• **Problem**
The following entries are to be retyped in full, exactly as written.

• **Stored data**
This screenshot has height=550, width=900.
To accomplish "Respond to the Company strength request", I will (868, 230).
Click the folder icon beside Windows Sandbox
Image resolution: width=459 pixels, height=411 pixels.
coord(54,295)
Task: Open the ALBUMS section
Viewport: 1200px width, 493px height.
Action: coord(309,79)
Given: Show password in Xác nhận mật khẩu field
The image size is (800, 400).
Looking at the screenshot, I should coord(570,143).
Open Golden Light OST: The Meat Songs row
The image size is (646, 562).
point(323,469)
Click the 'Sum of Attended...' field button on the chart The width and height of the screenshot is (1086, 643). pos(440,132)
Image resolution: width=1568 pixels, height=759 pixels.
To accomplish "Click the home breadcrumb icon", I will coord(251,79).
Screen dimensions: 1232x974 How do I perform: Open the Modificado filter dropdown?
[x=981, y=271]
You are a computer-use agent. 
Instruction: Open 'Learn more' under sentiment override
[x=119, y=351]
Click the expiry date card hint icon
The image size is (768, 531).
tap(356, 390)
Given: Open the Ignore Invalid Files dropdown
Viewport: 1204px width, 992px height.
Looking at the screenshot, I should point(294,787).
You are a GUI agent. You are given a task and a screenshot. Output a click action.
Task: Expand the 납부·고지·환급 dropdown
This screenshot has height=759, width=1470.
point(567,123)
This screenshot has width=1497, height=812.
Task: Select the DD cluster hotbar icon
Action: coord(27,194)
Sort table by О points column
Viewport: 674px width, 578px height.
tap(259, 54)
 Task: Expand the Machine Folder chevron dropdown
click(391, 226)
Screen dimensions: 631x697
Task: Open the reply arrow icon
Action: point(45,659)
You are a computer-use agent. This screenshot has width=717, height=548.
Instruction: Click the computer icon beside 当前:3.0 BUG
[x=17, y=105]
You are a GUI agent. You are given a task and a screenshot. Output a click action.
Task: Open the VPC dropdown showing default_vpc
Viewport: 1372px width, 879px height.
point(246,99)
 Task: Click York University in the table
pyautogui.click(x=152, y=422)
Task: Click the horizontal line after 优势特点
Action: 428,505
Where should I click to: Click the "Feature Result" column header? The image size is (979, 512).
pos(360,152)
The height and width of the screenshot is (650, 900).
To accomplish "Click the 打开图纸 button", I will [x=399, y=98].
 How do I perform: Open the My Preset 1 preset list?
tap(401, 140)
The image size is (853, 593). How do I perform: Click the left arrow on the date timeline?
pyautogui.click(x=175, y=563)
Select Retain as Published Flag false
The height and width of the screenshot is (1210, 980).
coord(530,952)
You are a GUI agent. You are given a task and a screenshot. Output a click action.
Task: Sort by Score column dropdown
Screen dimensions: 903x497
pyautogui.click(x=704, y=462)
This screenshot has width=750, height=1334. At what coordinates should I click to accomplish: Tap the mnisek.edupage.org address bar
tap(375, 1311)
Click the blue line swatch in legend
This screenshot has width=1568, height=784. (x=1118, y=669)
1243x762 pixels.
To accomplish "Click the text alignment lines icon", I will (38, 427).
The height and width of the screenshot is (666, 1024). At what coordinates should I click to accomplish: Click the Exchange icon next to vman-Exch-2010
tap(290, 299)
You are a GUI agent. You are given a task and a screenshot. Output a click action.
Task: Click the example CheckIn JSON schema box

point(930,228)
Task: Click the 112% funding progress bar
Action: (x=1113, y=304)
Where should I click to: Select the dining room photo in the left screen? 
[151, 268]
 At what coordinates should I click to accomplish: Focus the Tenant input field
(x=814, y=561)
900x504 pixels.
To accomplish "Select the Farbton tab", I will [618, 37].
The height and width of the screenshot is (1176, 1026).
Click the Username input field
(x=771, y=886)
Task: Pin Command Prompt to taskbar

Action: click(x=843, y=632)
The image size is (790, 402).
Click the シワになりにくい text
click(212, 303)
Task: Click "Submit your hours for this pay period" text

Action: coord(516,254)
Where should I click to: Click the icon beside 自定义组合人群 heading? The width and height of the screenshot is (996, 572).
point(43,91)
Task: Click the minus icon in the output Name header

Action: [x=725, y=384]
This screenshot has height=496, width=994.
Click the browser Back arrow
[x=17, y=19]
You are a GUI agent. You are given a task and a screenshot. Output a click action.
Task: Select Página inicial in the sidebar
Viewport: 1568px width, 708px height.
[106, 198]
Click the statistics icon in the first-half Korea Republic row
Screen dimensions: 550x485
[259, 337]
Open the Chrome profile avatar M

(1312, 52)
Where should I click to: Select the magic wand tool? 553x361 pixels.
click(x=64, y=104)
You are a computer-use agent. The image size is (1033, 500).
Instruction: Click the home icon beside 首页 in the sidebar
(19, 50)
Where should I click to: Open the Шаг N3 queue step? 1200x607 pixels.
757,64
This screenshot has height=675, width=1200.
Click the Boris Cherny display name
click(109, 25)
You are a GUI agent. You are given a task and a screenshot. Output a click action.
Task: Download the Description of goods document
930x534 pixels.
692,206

• **Task result**
This screenshot has height=550, width=900.
To accomplish "Respond to the Company strength request", I will (868, 230).
Click the folder icon beside Windows Sandbox
Image resolution: width=459 pixels, height=411 pixels.
coord(54,295)
Task: Open the ALBUMS section
Viewport: 1200px width, 493px height.
Action: coord(309,79)
Given: Show password in Xác nhận mật khẩu field
The image size is (800, 400).
Looking at the screenshot, I should coord(570,143).
Open Golden Light OST: The Meat Songs row
The image size is (646, 562).
point(323,469)
Click the 'Sum of Attended...' field button on the chart The width and height of the screenshot is (1086, 643). pos(440,132)
Image resolution: width=1568 pixels, height=759 pixels.
To accomplish "Click the home breadcrumb icon", I will coord(251,79).
Screen dimensions: 1232x974 How do I perform: Open the Modificado filter dropdown?
[x=981, y=271]
You are a computer-use agent. 
Instruction: Open 'Learn more' under sentiment override
[x=119, y=351]
Click the expiry date card hint icon
The image size is (768, 531).
tap(356, 390)
Given: Open the Ignore Invalid Files dropdown
Viewport: 1204px width, 992px height.
Looking at the screenshot, I should point(294,787).
You are a GUI agent. You are given a task and a screenshot. Output a click action.
Task: Expand the 납부·고지·환급 dropdown
This screenshot has height=759, width=1470.
point(567,123)
This screenshot has width=1497, height=812.
Task: Select the DD cluster hotbar icon
Action: coord(27,194)
Sort table by О points column
Viewport: 674px width, 578px height.
tap(259, 54)
 Task: Expand the Machine Folder chevron dropdown
click(391, 226)
Screen dimensions: 631x697
Task: Open the reply arrow icon
Action: point(45,659)
You are a computer-use agent. This screenshot has width=717, height=548.
Instruction: Click the computer icon beside 当前:3.0 BUG
[x=17, y=105]
You are a GUI agent. You are given a task and a screenshot. Output a click action.
Task: Open the VPC dropdown showing default_vpc
Viewport: 1372px width, 879px height.
point(246,99)
 Task: Click York University in the table
pyautogui.click(x=152, y=422)
Task: Click the horizontal line after 优势特点
Action: 428,505
Where should I click to: Click the "Feature Result" column header? The image size is (979, 512).
pos(360,152)
The height and width of the screenshot is (650, 900).
To accomplish "Click the 打开图纸 button", I will [x=399, y=98].
 How do I perform: Open the My Preset 1 preset list?
tap(401, 140)
The image size is (853, 593). How do I perform: Click the left arrow on the date timeline?
pyautogui.click(x=175, y=563)
Select Retain as Published Flag false
The height and width of the screenshot is (1210, 980).
coord(530,952)
You are a GUI agent. You are given a task and a screenshot. Output a click action.
Task: Sort by Score column dropdown
Screen dimensions: 903x497
pyautogui.click(x=704, y=462)
This screenshot has width=750, height=1334. At what coordinates should I click to accomplish: Tap the mnisek.edupage.org address bar
tap(375, 1311)
Click the blue line swatch in legend
This screenshot has width=1568, height=784. (x=1118, y=669)
1243x762 pixels.
To accomplish "Click the text alignment lines icon", I will (38, 427).
The height and width of the screenshot is (666, 1024). At what coordinates should I click to accomplish: Click the Exchange icon next to vman-Exch-2010
tap(290, 299)
You are a GUI agent. You are given a task and a screenshot. Output a click action.
Task: Click the example CheckIn JSON schema box

point(930,228)
Task: Click the 112% funding progress bar
Action: (x=1113, y=304)
Where should I click to: Select the dining room photo in the left screen? 
[151, 268]
 At what coordinates should I click to accomplish: Focus the Tenant input field
(x=814, y=561)
900x504 pixels.
To accomplish "Select the Farbton tab", I will [618, 37].
The height and width of the screenshot is (1176, 1026).
Click the Username input field
(x=771, y=886)
Task: Pin Command Prompt to taskbar

Action: click(x=843, y=632)
The image size is (790, 402).
Click the シワになりにくい text
click(212, 303)
Task: Click "Submit your hours for this pay period" text

Action: coord(516,254)
Where should I click to: Click the icon beside 自定义组合人群 heading? The width and height of the screenshot is (996, 572).
point(43,91)
Task: Click the minus icon in the output Name header

Action: [x=725, y=384]
This screenshot has height=496, width=994.
Click the browser Back arrow
[x=17, y=19]
You are a GUI agent. You are given a task and a screenshot. Output a click action.
Task: Select Página inicial in the sidebar
Viewport: 1568px width, 708px height.
[106, 198]
Click the statistics icon in the first-half Korea Republic row
Screen dimensions: 550x485
[259, 337]
Open the Chrome profile avatar M

(1312, 52)
Where should I click to: Select the magic wand tool? 553x361 pixels.
click(x=64, y=104)
You are a computer-use agent. The image size is (1033, 500).
Instruction: Click the home icon beside 首页 in the sidebar
(19, 50)
Where should I click to: Open the Шаг N3 queue step? 1200x607 pixels.
757,64
This screenshot has height=675, width=1200.
Click the Boris Cherny display name
click(109, 25)
You are a GUI agent. You are given a task and a screenshot. Output a click action.
Task: Download the Description of goods document
930x534 pixels.
692,206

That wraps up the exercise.